Existing P2P search algorithms generally target either the performance objective of improving search quality from a client's perspective, or the objective of reducing search cost from an Internet management perspective. We believe that the essential issue to be considered for designing and optimizing search algorithms in unstructured P2P networks is the trade-off between the two performance objectives. Motivated by our observations, the locality of content serving in the peer community and the localities of search interests of individual peers, we propose CAC-SPIRP, a fast and low cost P2P searching algorithm. Our algorithm consists of two components.

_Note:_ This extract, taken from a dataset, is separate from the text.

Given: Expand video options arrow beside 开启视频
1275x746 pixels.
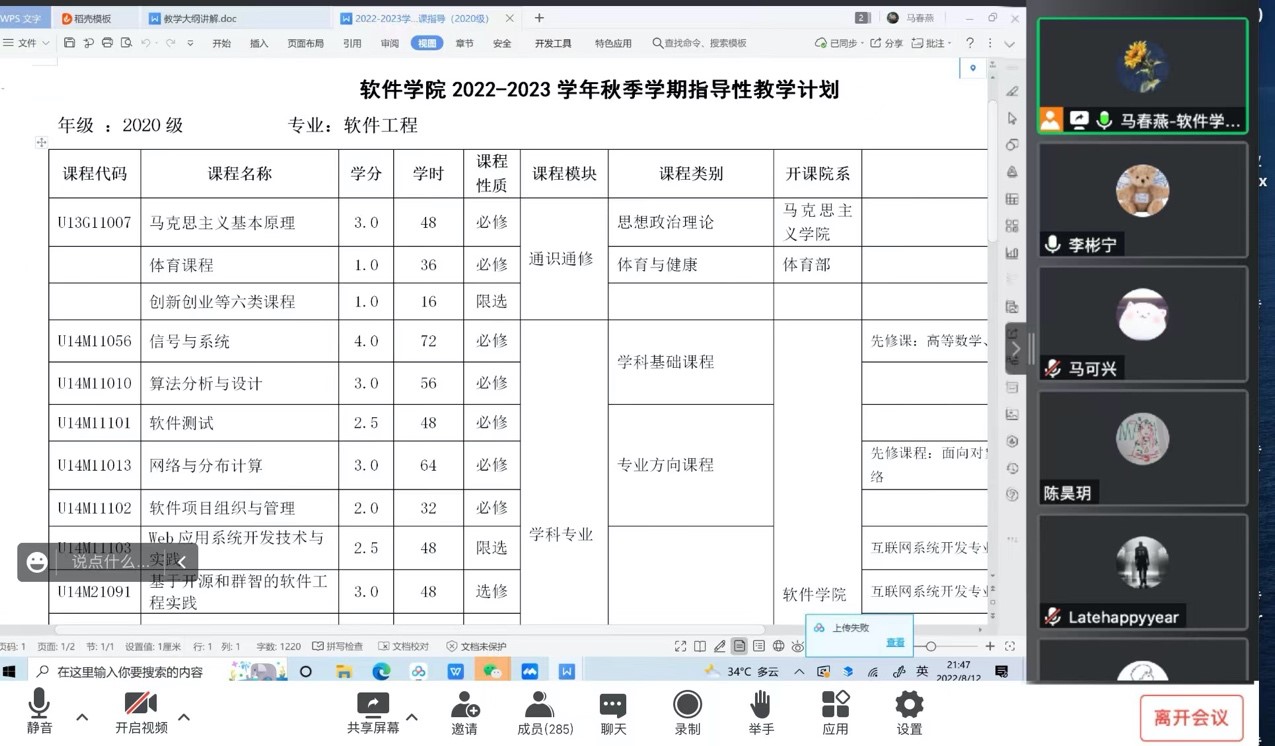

The first component aims to reduce the search cost by constructing a CAC (Content Abundant Cluster), where content-abundant peers self-identify, and self-organize themselves into an inter-connected cluster providing a pool of popular objects to be frequently accessed by the peer community. A query will be first routed to the CAC, and most likely to be satisfied there, significantly reducing the amount of network traffic and the search scope. The second component in our algorithm is client oriented and aims to improve the quality of P2P search, called SPIRP (Selectively Prefetching Indices from Responding Peers). A client individually identifies a small group of peers who have the same interests as itself to prefetch their entire file indices of the related interests, minimizing unnecessary outgoing queries and significantly reducing query response time. Building SPIRP on the CAC Internet infrastructure, our algorithm combines both merits of the two components and balance the trade-off between the two performance objectives. Our trace-driven simulations show that CAC-SPIRP significantly improves the overall performance from both client's perspective and Internet management perspective.